For the final demonstration of the use of Bell polynomials, I am going to sketch the outline of a solution to exercise 1.5.4. which shows that the number of cycles in a uniformly chosen permutation has a CLT. This is not at all obvious, since the number of permutations of [n] with k cycles is given by B_{n,k}((\bullet-1)!) and there is certainly no simple form for this, so the possibility of doing a technical limiting argument seems slim.

For ease of notation, we copy Pitman and write c_{n,k}:=B_{n,k}((\bullet-1)!) as before. First we show exercise 1.2.3. which asserts that

x(x+1)\ldots(x+(n-1))=\sum_{k=1}^n c_{n,k}x^k.

We argue combinatorially. The RHS is the number of ways to choose \sigma\in S_n and a colouring of [n] with k colours such that the orbits of \sigma are monochromatic. We prove that the LHS also has this property by induction on the number of vertices. We claim there is a 1-to-(x+n) map from configurations on n vertices to configurations on (n+1) vertices. Given \sigma\in S_n and colouring, for any a\in[n], we construct \sigma_a\in S_{n+1} by \sigma_a(a)=n+1, \sigma_a(n)=\sigma(a) and for all other x, \sigma_a(x)=\sigma(x). We give n+1 the same colour as a. This gives us n possibilities.
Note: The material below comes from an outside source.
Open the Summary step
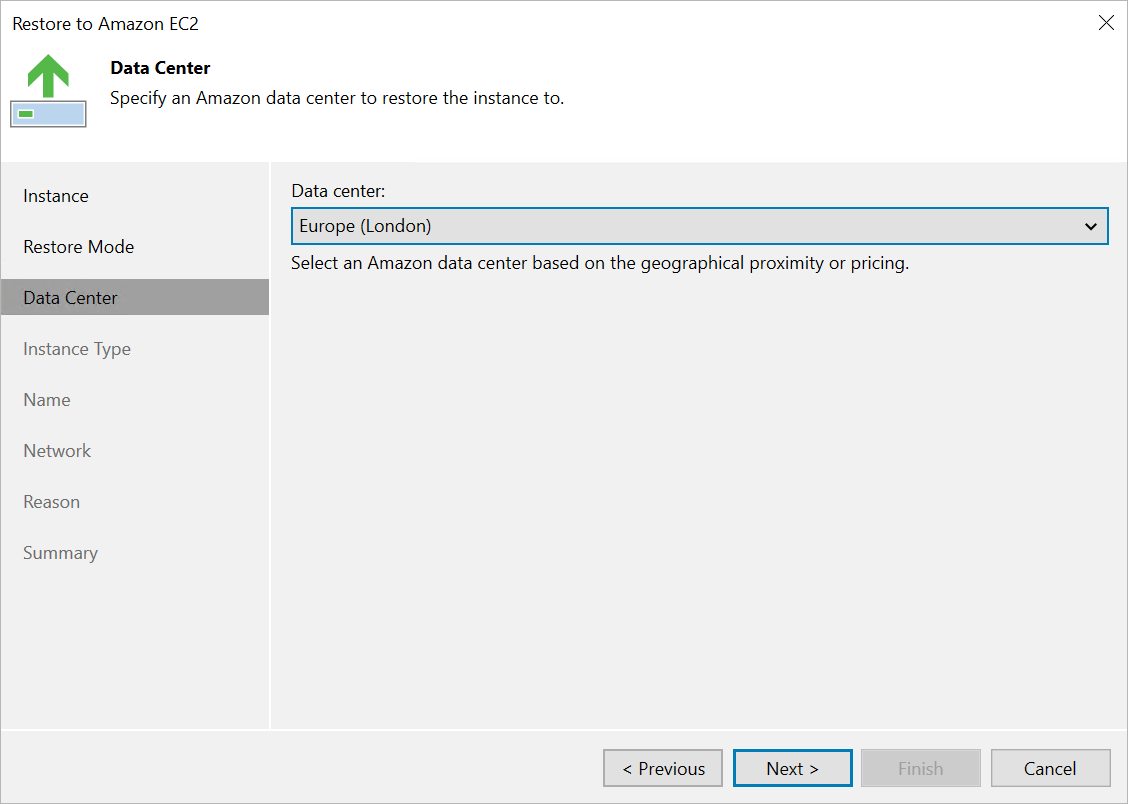 click(60, 553)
Alternatively, we can map (n+1) to itself and give it any colour we want. This gives us x possibilities. A slightly more careful argument shows that this is indeed a 1-to-(x+n) map, which is exactly what we require.

So the polynomial

A_n(z)=\sum_{k=0}^nc_{n,k}z^k,

has n real zeros, which allows us to write

\frac{c_{n,k}}{A_n(1)}=\mathbb{P}(X_1+\ldots+X_n=k),

where the Xs are independent but not identically distributed Bernoulli trials. The number of cycles is then given by this sum, and so becomes a simple matter to verify the CLT by checking a that the variances grows appropriately. As both mean and variance are asymptotically log n, we can conclude that:

\frac{K_n - \log n}{\sqrt{\log n}}\stackrel{d}{\rightarrow} N(0,1).
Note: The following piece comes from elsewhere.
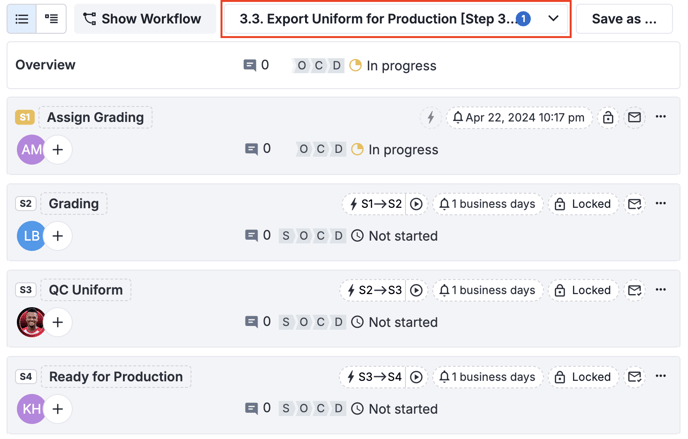Viewport: 688px width, 439px height.
Task: Click the Save as button
Action: pyautogui.click(x=624, y=19)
In a future post, I want to give a quick outline of section 1.3. which details how the Bell polynomials can be surprisingly useful to find the moments of infinitely divisible distributions.

Uniform Spanning Trees

For applications to random graphs, the local binomial structure and independence means that the Galton-Watson branching process is a useful structure to consider embedding in the graph. In several previous posts, I have shown how we can set up the so-called exploration process which visits the sites in a component as if the component were actually a tree. The typical degree is O(1), and so in particular small components will be trees with high probability in the limit. In the giant component for a supercritical graph, this is not the case, but it doesn’t matter, as we ignore vertices we have already explored in our exploration process. We can consider the excess edges separately by ‘sprinkling’ them back in once we have the tree-like backbone of all the components. Again, independence is crucial here.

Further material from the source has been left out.